The input section start

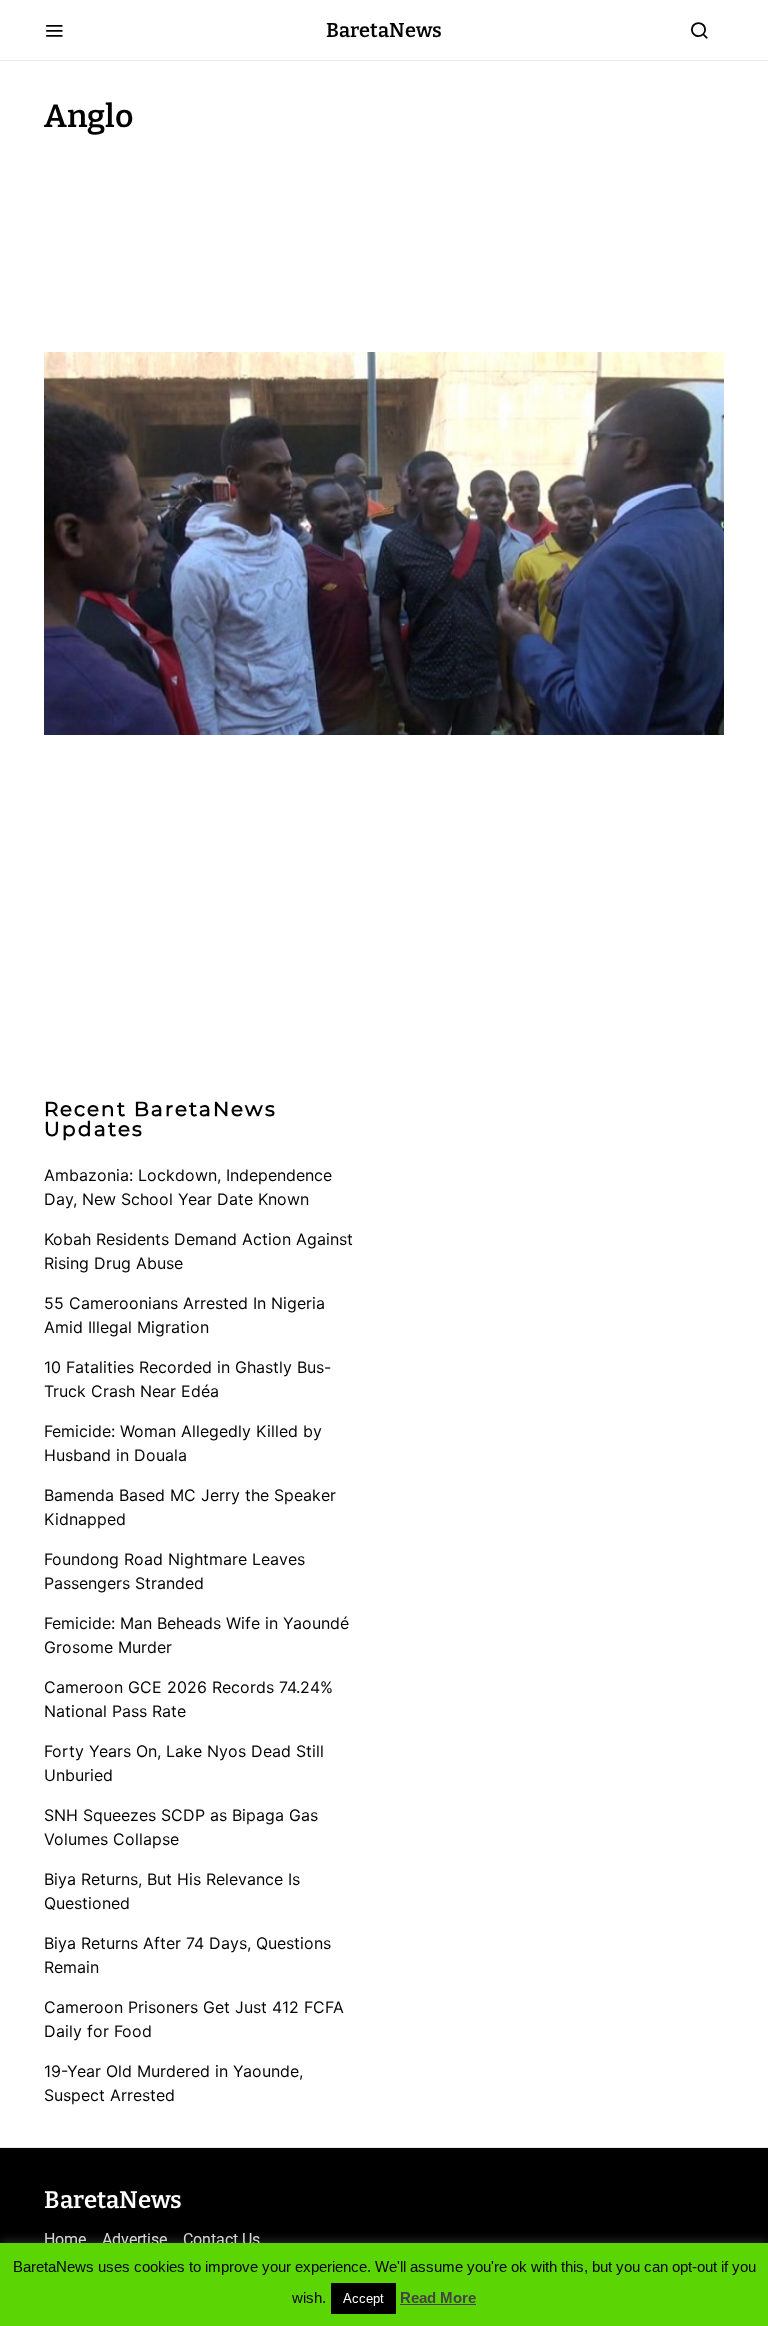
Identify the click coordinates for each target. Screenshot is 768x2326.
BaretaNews (384, 30)
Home (65, 2239)
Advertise (134, 2239)
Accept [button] (363, 2298)
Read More (438, 2297)
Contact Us (221, 2239)
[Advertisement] (204, 238)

The input section end

* Work request *
The material above must be reproduced line for line, with the images omitted.

* Solution for this problem *
Identify the click coordinates for each target. Screenshot is 768x2326.
BaretaNews (384, 30)
Home (65, 2239)
Advertise (134, 2239)
Accept [button] (363, 2298)
Read More (438, 2297)
Contact Us (221, 2239)
[Advertisement] (204, 238)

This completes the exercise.